Key Experimental Results¶
Main Results¶
| Dataset | Metric | SAM-Decoding | PLD (SOTA Retrieval) | SAM+EAGLE-2 | Pure EAGLE-2 |
|---|---|---|---|---|---|
| Spec-Bench | Speedup | 1.84× | 1.56× | 2.58× | 2.38× |
| HumanEval | Speedup | 2.29× | 1.52× | 3.35× | 3.24× |
| HAGRID | Speedup | 2.24× | 1.29× | 2.81× | 2.41× |
| Spec-Bench | MAT | 2.30 | 1.75 | 4.62 | 4.36 |
Ablation Study¶
| Configuration | Key Metric | Description |
|---|---|---|
| w/o Static SAM | 1.64× | Static SAM contributes 0.20× speedup. |
| w/o Dynamic SAM | 1.33× | Dynamic SAM contributes more (0.51×), demonstrating that draft generation from context is more effective. |
| \(l_{\text{bias}}\)/\(l_{\text{threshold}}\) grid search | MAT/Speedup | Optimal when both equal 5; performance degrades when exceeding 5. |
| Draft Size | Throughput | 40 is optimal; exceeding 40 increases GPU pressure and causes slowdown. |
Key Findings¶
- The contribution of the Dynamic SAM (current text matching) is significantly greater than that of the Static SAM (corpus matching), indicating that generating drafts from self-context is generally more effective.
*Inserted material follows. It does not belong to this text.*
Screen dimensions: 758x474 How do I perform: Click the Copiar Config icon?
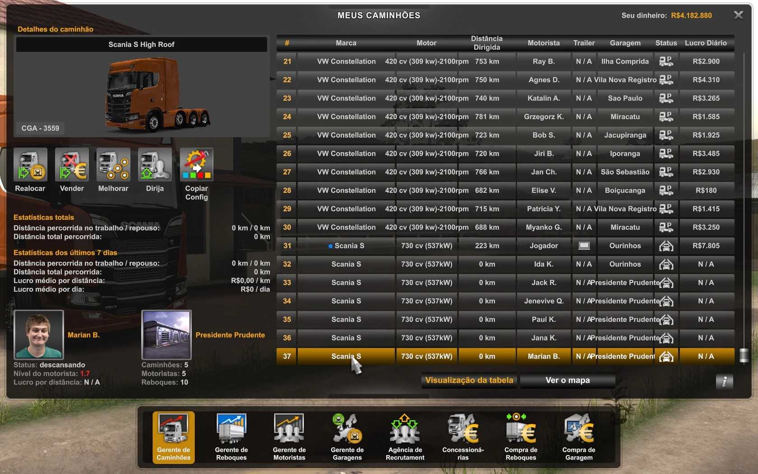click(x=196, y=165)
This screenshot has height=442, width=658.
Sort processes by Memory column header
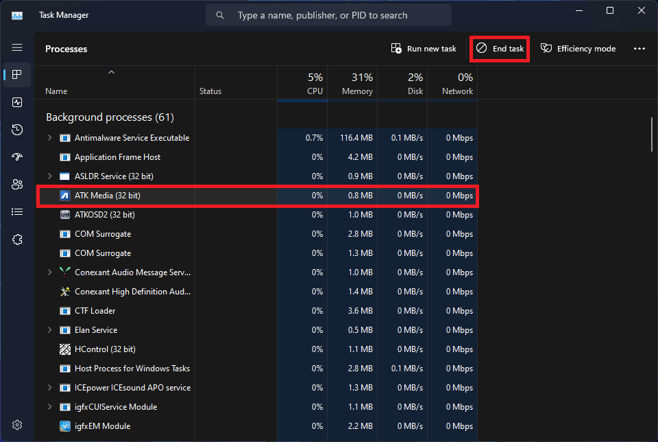(x=352, y=84)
- SAM-Decoding achieves the most pronounced speedup in multi-turn dialogues, summarization, and RAG tasks (which naturally contain substantial repetitions/references).
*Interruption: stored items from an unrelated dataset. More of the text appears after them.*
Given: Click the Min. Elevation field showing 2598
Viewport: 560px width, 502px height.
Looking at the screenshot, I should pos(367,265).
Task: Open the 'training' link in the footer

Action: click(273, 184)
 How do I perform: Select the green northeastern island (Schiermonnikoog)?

- When combined with EAGLE-2, consistent improvements are observed across Vicuna-7B/13B/33B, proving the model-scale versatility of the proposed method.
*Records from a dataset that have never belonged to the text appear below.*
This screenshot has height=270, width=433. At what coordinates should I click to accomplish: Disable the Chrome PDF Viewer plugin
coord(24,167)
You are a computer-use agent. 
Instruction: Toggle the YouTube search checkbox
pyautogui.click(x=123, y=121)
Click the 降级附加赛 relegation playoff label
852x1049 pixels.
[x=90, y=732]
- On HumanEval (code generation), combining with EAGLE-2 yields a limited boost because code generation rarely involves copying already generated text.
Highlights & Insights¶
- Introducing suffix automata to the speculative decoding domain is an elegant marriage of data structures and LLM inference optimization.
- The triple advantages of average \(O(1)\) time complexity, precise longest matching, and no pre-specified maximum match length outperform traditional n-gram approaches by a wide margin.
- The adaptive selection strategy allows the method to serve as a "plug-in" for any existing speculative decoding approach, yielding strong practical value.
- The design of offline construction for Static SAM and online incremental updates for Dynamic SAM balances both efficiency and flexibility.
Limitations & Future Work¶
- The static corpus originates from the generation results of a specific LLM (Vicuna-7B), making its cross-model transferability questionable.
- The static corpus coverage is not diverse enough, which limits performance in unseen domains.
- The adaptive selection strategy is heavily heuristic (simply comparing match lengths) and does not fully exploit the matching signals.
- Future Directions: (1) Training a classifier to select different decoding strategies; (2) Building more diverse corpora customized for different tasks; (3) Integrating match length signals into the construction of draft trees.
Related Work & Insights¶
- PLD (Prompt Lookup Decoding) pioneered the idea of retrieving n-gram matches from the current text to serve as drafts.
- REST utilizes suffix arrays to retrieve drafts from external corpora; SAM-Decoding proves superior in its choice of data structure.
- EAGLE-2 predicts hidden states using a shallow Transformer to generate drafts, presenting a complementary relationship to SAM.
- Token Recycling leverages already-generated token distributions to construct draft trees, yielding significant performance gains when combined with SAM.
Rating¶
- Novelty: ⭐⭐⭐⭐ Applying suffix automata to speculative decoding is a clear innovation, though it remains an improvement over retrieval-based SD overall.
- Experimental Thoroughness: ⭐⭐⭐⭐⭐ Extensively validated with multiple datasets, model sizes, combination paradigms, detailed ablation studies, and complexity analysis.
- Writing Quality: ⭐⭐⭐⭐ The algorithm description is clear, theoretical analysis is rigorous, and diagrams are intuitive.
- Value: ⭐⭐⭐⭐⭐ As a training-free method, it can be directly integrated into existing speculative decoding frameworks, holding exceptionally high practical value.